Fazer esta entrevista foi uma experiência única. Nunca fiz uma na minha vida, e provavelmente não voltarei a fazer outra. Porque aceitei o convite do PÚBLICO? Porque a proposta envolvia o Frei Bento Domingues, pessoa de quem fui próxima quando era estudante da Faculdade de Letras de Lisboa e ele frequentava a residência Domus Nostra, onde eu vivia. Depois, a ligação que fui mantendo com ele foi de papel. Através de livros e artigos. Ultimamente, através das crónicas agora reunidas nos dois volumes que motivaram a homenagem que lhe foi prestada na Gulbenkian. Estive lá entre os seus amigos. Pensei, então, que reencontrar-me com este homem, para uma fala demorada, seria uma forma de celebrar o correr do tempo. E assim foi.

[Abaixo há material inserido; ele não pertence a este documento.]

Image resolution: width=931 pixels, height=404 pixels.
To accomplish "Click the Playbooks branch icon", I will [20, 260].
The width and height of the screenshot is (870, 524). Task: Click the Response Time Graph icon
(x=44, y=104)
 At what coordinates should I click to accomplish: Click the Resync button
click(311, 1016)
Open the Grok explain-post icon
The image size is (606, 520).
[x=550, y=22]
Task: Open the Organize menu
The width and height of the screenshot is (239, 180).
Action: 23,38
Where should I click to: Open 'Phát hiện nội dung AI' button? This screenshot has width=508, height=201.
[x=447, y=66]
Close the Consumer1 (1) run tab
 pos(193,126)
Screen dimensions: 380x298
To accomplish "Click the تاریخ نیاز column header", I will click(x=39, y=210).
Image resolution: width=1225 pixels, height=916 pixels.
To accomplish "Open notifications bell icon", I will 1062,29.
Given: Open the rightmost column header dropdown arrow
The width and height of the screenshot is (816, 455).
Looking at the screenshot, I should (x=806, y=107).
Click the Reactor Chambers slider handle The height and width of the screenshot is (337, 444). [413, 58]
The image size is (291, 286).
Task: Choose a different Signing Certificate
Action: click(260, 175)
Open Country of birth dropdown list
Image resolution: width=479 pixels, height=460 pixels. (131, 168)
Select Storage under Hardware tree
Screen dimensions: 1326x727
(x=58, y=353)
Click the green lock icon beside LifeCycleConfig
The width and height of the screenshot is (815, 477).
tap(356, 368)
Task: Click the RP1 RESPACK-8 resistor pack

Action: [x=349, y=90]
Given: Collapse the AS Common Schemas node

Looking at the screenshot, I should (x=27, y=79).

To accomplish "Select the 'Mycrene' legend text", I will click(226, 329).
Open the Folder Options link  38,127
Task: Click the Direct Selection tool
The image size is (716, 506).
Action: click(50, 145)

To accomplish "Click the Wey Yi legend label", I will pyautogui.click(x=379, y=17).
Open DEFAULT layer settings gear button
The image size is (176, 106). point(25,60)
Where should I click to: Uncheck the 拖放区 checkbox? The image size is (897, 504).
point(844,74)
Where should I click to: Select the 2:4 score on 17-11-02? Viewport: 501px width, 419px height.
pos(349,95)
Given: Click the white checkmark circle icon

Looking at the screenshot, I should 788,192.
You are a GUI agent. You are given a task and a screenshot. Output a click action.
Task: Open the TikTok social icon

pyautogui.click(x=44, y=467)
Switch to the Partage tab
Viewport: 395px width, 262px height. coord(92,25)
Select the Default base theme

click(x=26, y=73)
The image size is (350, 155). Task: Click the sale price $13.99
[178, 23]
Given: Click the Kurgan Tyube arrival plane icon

Quando, no domingo passado, surgiu ao alto das escadas do Convento dos Dominicanos, em Lisboa, de braços abertos pelo atraso, foi como se não houvesse tempo. É o mesmo rapaz que na altura tinha andado por Salamanca e Roma, tinha sido perseguido e preso pela PIDE, era uma das cabeças mais arejadas da Igreja portuguesa, então submersa em beatério, e queria mudar o mundo. O mesmo rapaz que veio das montanhas com o mistério do eco na cabeça, lia Sartre e São Tomás de Aquino.